Fazit: Wer nur Zahlen sucht, findet auch nur Zahlen

Was bleibt hier zu sagen?  Sicherlich nur, dass diese von den Medien gerne befeuerte Diskussion über Eigenkapitalrenditen und ihre Höhe im Grunde nur Ablenkungsmanöver sind, die vom eigentlichen Thema ablenken (sollen). Und dieses eigentliche Thema ist: Wer dient hier noch wem – und muss man sich an diesem Spiel unbedingt beteiligen?

Fragen Sie Ihre Bank, ob ihr die Eigenkapitalrendite oder die Kunden am wichtigsten sind. Fragen Sie Ihren Banker, welche Rendite Ihre Bank in den letzten 10 Jahren erwirtschaftet hat. Und fragen Sie, wie hoch die Anteile von Kreditgeschäft und Investment Banking bei Ihrer jeweils Bank ausfallen. Wenn Ihre Bank nicht nur Geld einsammelt, sondern auch welches verteilt, hat sie ein hohes Eigenkapital, aber eine geringere Eigenkapitalrendite. Fragen Sie sich, was Ihnen lieber ist.
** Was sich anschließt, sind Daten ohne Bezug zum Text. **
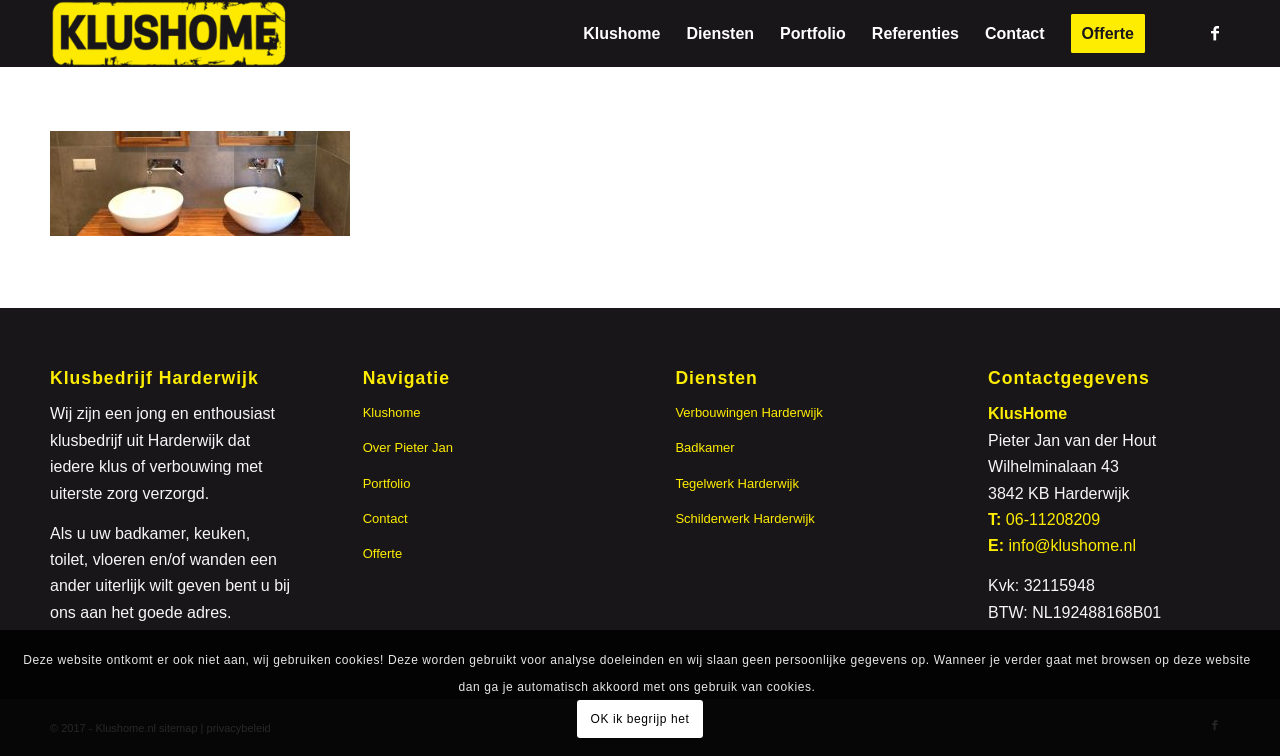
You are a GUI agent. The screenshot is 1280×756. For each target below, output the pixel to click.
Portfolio (387, 483)
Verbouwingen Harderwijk (748, 412)
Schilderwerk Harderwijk (744, 518)
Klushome (392, 412)
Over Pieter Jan (408, 447)
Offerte (383, 553)
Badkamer (704, 447)
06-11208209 (1053, 519)
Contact (385, 518)
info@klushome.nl (1072, 545)
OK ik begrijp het (640, 719)
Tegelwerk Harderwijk (737, 483)
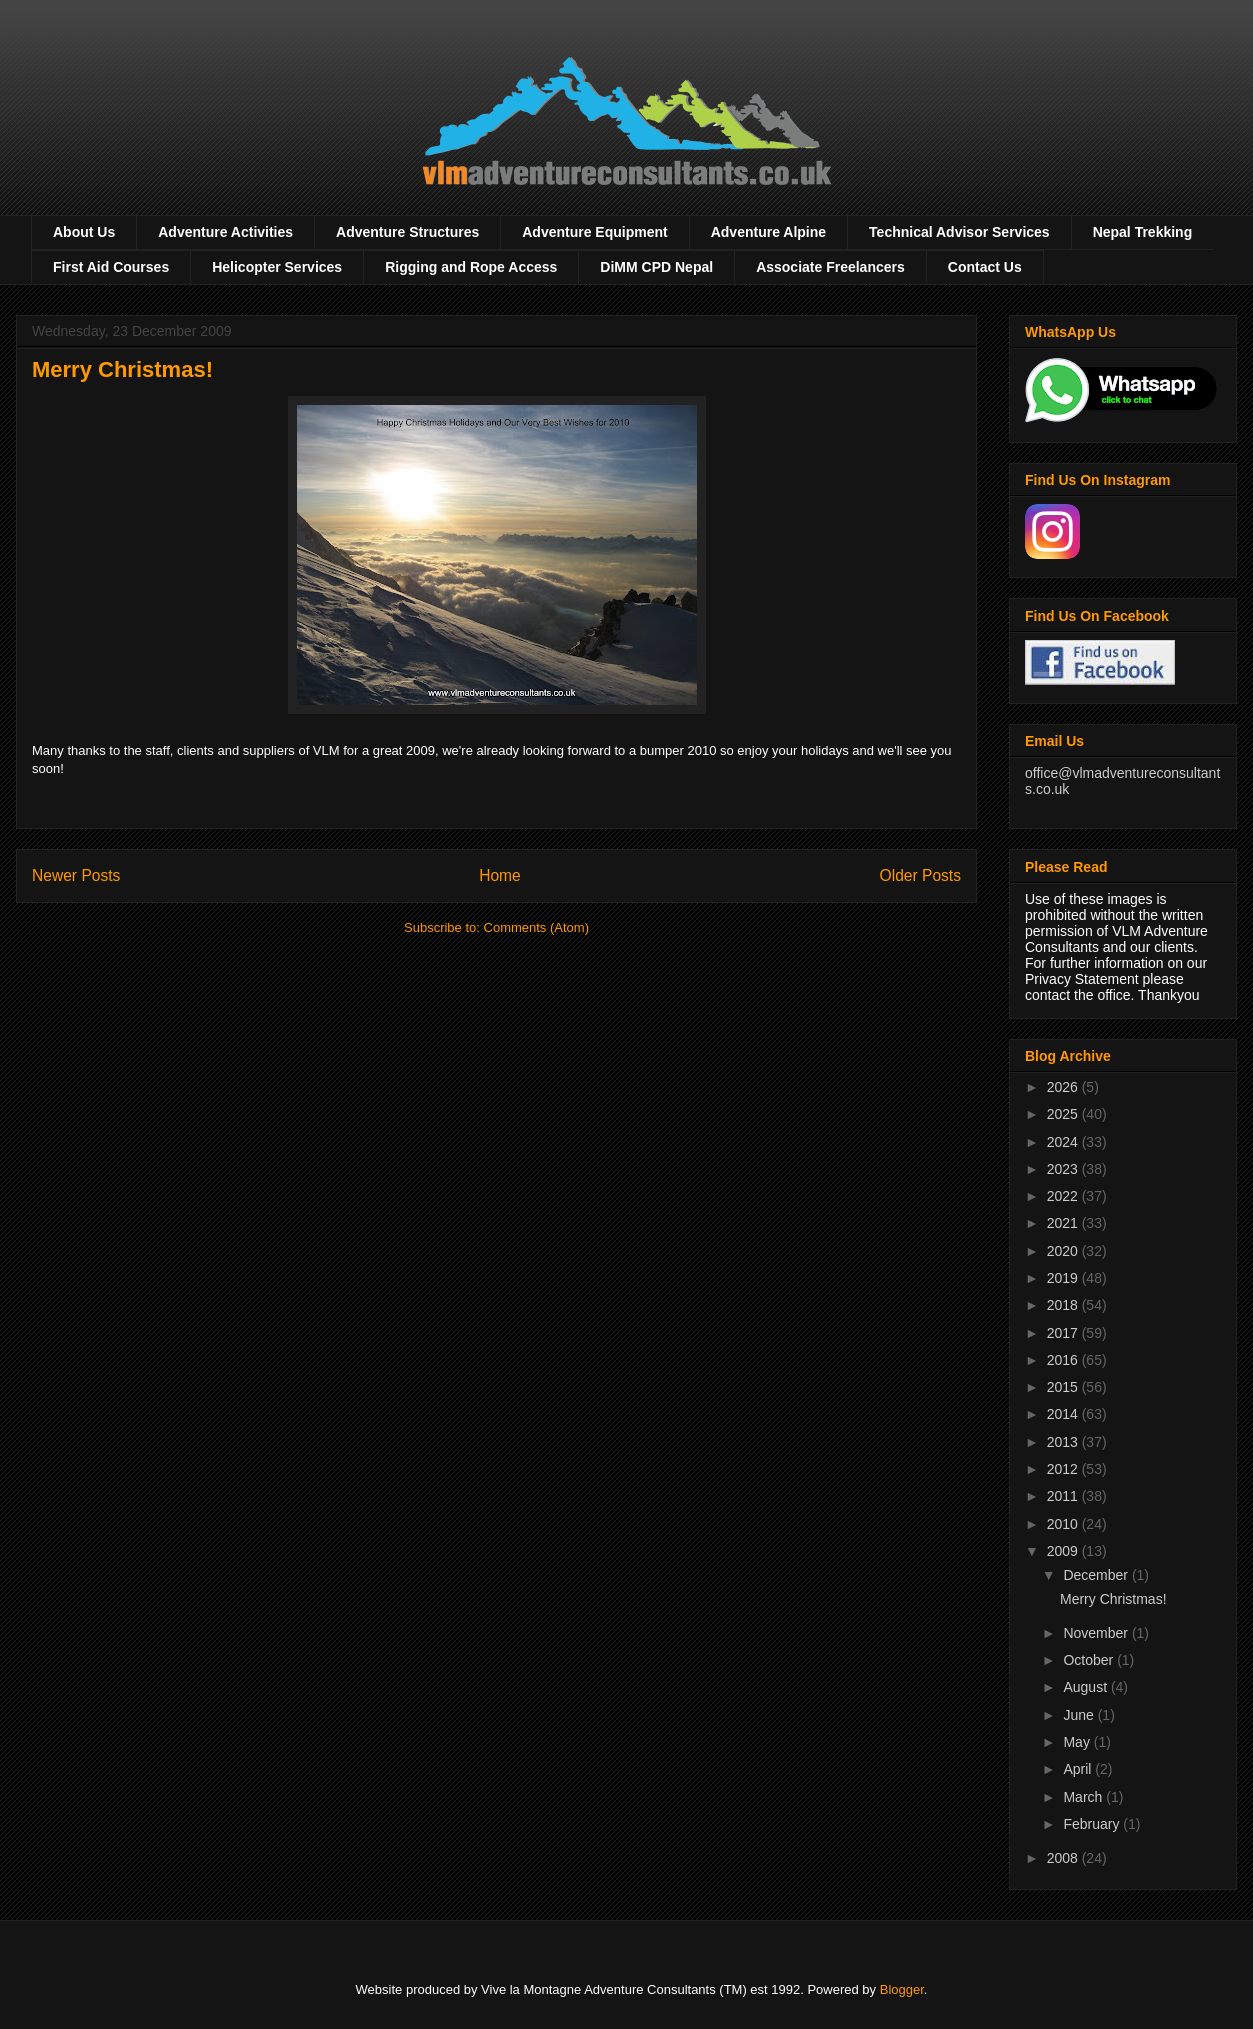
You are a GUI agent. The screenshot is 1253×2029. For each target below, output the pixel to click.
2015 (1064, 1387)
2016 (1064, 1360)
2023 (1064, 1169)
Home (500, 875)
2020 (1064, 1251)
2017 (1064, 1333)
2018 (1064, 1305)
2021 (1064, 1223)
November (1097, 1633)
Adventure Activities (225, 232)
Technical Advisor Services (959, 232)
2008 (1064, 1858)
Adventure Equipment (594, 232)
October (1090, 1660)
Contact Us (985, 267)
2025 (1064, 1114)
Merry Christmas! (122, 369)
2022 (1064, 1196)
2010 (1064, 1524)
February (1093, 1824)
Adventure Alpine (768, 232)
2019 (1064, 1278)
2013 (1064, 1442)
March (1084, 1797)
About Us (84, 232)
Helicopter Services (277, 267)
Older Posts (920, 875)
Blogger (902, 1989)
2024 (1064, 1142)
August (1086, 1687)
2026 (1064, 1087)
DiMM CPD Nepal (656, 267)
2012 (1064, 1469)
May (1078, 1742)
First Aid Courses (111, 267)
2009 (1064, 1551)
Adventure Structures (407, 232)
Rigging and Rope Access (471, 267)
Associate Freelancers (830, 267)
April (1079, 1769)
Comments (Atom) (536, 927)
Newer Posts (76, 875)
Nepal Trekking (1143, 232)
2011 (1064, 1496)
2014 (1064, 1414)
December (1097, 1575)
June (1080, 1715)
Übrigens: In dem bereits erwähnten Interview mit Ackermann nimmt Freiberger auch Bezug auf Ackermanns Vorgänger Hermann-Josef Abs, den altehrwürdigen Bankvorstand, der  vor 35 Jahren geschrieben haben soll: "Wie der Mensch nicht nur da ist, um zu atmen, so betreibt er auch nicht seine wirtschaftliche Tätigkeit nur, um Gewinn zu machen." Freiberger fragte Ackermann: Gilt das auch noch heute für die Deutsche Bank? Ackermann antwortete: „Selbstverständlich. Gewinn ist nicht alles. Aber ohne Gewinn ist alles nichts (...).

Was Ackermann offen lässt: Gewinn ist relativ: Wieviel darf und muss es denn sein?